_What the task requires_:
Which lines of the entries below run from the one holding "Instruction: Collapse the" to the one holding "Click the New", inclusive? Set down exactly those lines and no others.

[Stored data entries]
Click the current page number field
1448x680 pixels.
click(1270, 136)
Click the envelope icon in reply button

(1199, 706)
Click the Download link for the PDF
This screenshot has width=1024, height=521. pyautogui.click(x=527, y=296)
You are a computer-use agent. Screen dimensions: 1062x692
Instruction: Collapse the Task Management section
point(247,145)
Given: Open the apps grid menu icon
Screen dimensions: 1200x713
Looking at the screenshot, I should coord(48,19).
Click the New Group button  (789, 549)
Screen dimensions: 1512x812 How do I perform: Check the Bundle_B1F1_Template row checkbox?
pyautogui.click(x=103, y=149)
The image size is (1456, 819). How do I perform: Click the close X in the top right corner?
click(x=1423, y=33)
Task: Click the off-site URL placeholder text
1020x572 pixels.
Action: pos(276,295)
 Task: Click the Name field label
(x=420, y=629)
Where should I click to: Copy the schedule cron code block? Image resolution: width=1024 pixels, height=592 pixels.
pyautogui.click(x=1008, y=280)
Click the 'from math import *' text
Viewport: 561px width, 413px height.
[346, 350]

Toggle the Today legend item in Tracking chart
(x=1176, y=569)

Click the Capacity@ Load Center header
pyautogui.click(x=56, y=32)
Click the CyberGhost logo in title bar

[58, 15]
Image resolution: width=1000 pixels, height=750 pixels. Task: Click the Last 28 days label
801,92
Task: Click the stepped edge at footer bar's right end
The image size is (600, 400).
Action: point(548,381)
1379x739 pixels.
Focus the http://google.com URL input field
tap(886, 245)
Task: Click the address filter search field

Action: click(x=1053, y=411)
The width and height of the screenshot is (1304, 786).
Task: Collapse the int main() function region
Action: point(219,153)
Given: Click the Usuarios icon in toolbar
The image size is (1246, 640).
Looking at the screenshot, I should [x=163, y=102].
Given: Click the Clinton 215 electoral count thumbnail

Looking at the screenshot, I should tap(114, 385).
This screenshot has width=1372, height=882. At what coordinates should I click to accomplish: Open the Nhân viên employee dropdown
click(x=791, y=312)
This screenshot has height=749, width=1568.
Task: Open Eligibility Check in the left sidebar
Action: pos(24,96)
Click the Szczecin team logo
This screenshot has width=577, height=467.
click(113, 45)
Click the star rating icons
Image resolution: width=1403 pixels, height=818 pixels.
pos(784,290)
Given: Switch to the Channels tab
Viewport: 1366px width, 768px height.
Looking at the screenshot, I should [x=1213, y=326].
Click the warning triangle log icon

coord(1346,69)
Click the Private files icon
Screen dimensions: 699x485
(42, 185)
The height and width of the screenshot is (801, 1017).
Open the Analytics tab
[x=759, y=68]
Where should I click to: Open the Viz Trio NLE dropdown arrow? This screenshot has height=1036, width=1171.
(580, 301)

_Answer section_:
Instruction: Collapse the Task Management section
point(247,145)
Given: Open the apps grid menu icon
Screen dimensions: 1200x713
Looking at the screenshot, I should coord(48,19).
Click the New Group button  (789, 549)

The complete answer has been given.